Flying direct to the U.S. from major airports in the Middle East and North Africa just got a lot more complicated.
The Trump administration has ordered nine airlines to stop passengers from bringing most types of electronic devices into the cabin for U.S.-bound flights. Instead, they’ll have to check them in.
The sudden move, attributed to concerns about potential terrorist attacks, creates a new headache for airline staff and passengers.
Here are the key things to know:
Which airports are involved?
The 10 airports covered by the ban include major global hubs such as Dubai.

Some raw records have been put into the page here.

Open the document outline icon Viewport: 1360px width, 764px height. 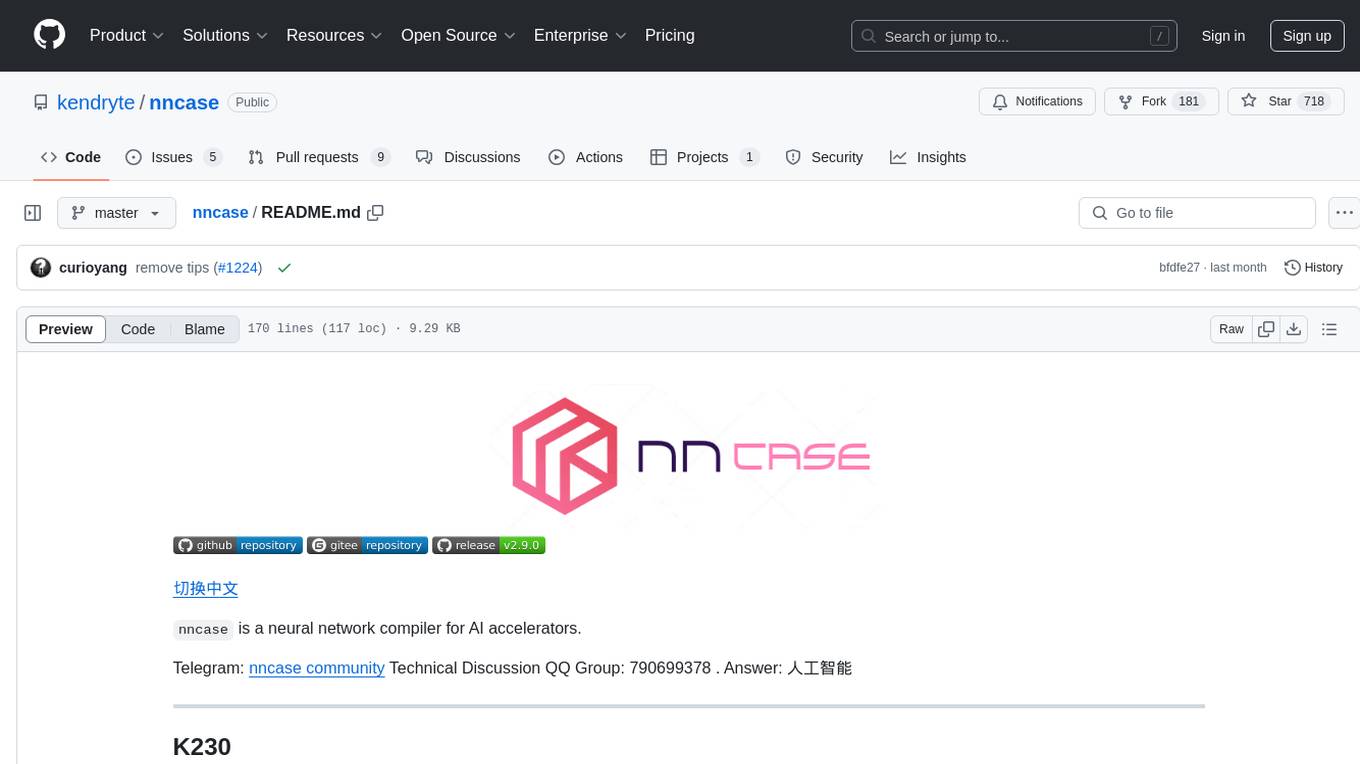pos(1329,329)
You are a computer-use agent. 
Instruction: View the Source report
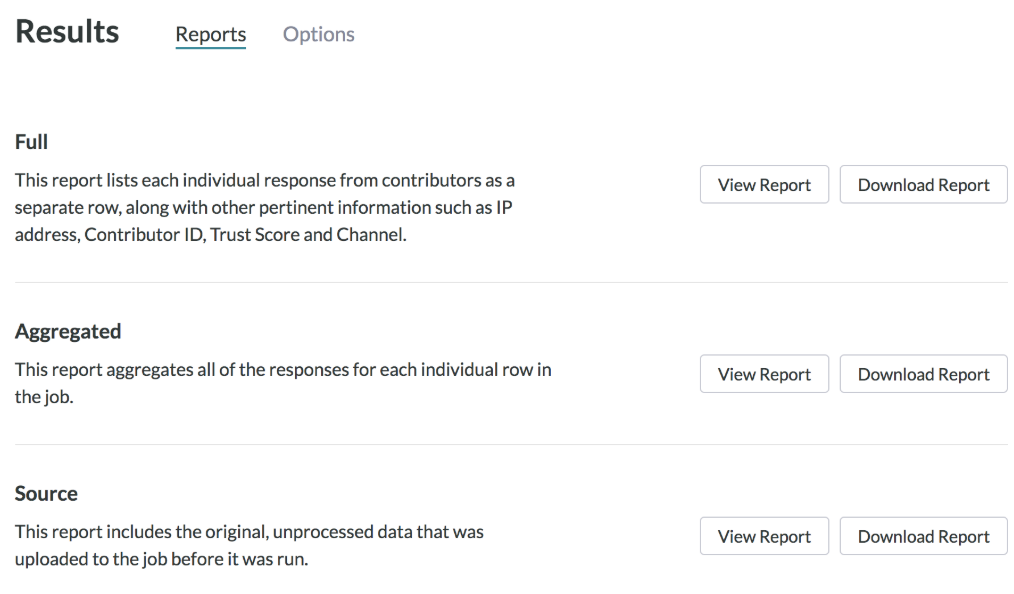764,535
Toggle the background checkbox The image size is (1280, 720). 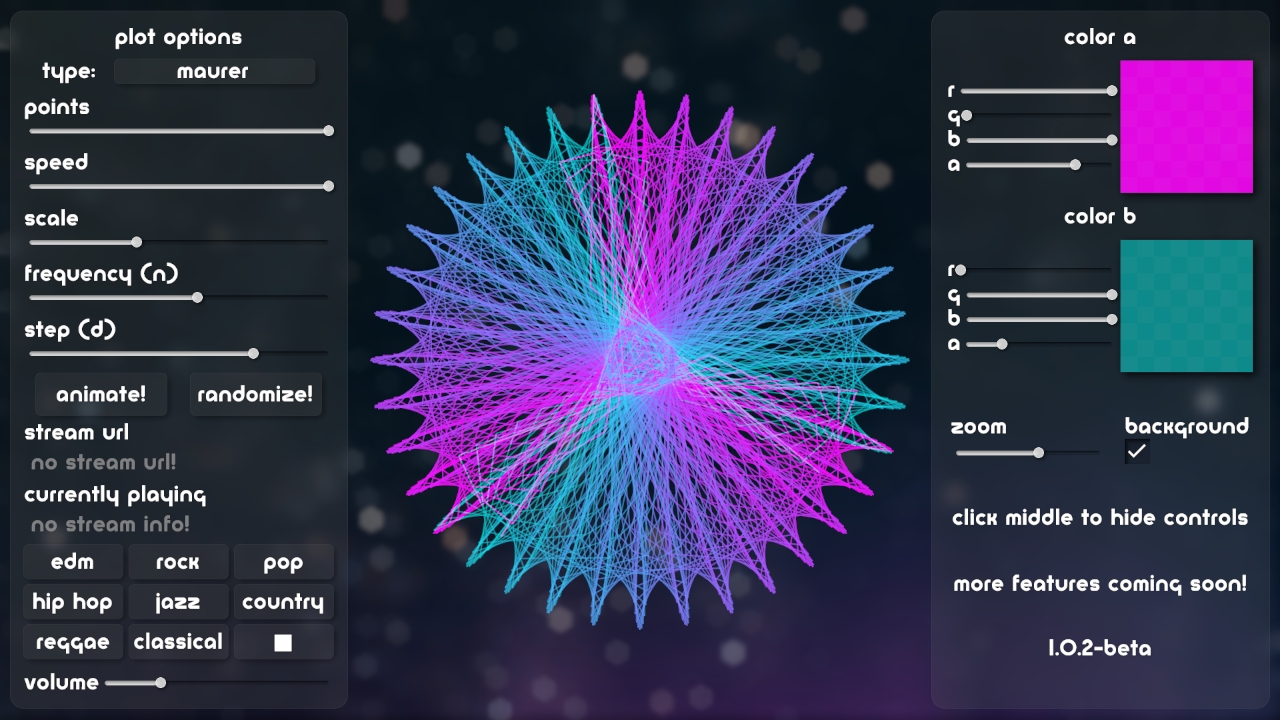1137,451
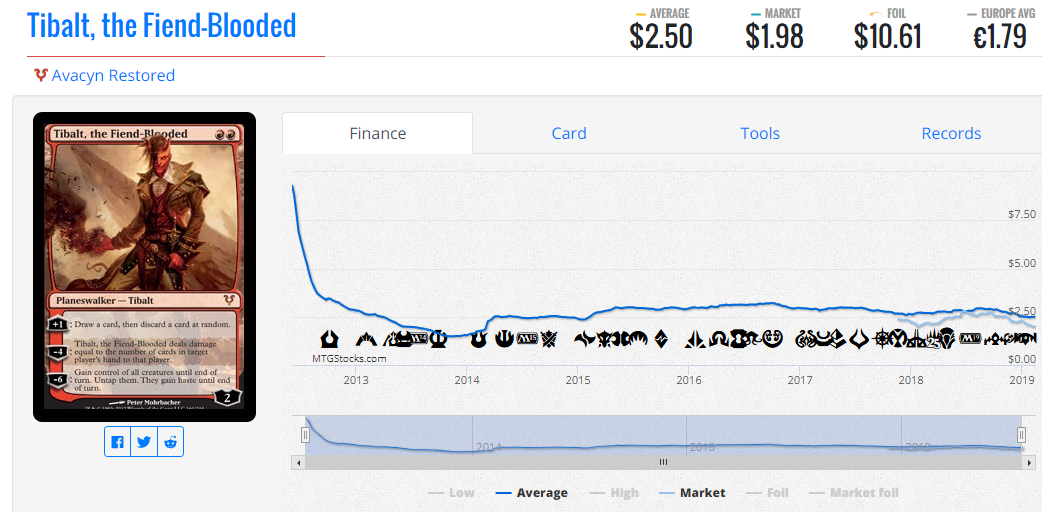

The full list: Cairo, Egypt; Dubai and Abu Dhabi, United Arab Emirates; Istanbul; Doha, Qatar; Amman, Jordan; Kuwait City; Casablanca, Morocco; and Jeddah and Riyadh, Saudi Arabia.
Which airlines are affected?
The nine airlines that operate direct flights to the U.S. from those airports are Egyptair, Emirates Airline, Etihad Airways, Kuwait Airways, Qatar Airways, Royal Air Maroc, Royal Jordanian Airlines, Saudi Arabian Airlines and Turkish Airlines.
U.S. airlines are not affected because none of them fly from the airports in question to the U.S., according to U.S. government officials.
Passengers will still be allowed to take electronic devices onto flights departing from the U.S.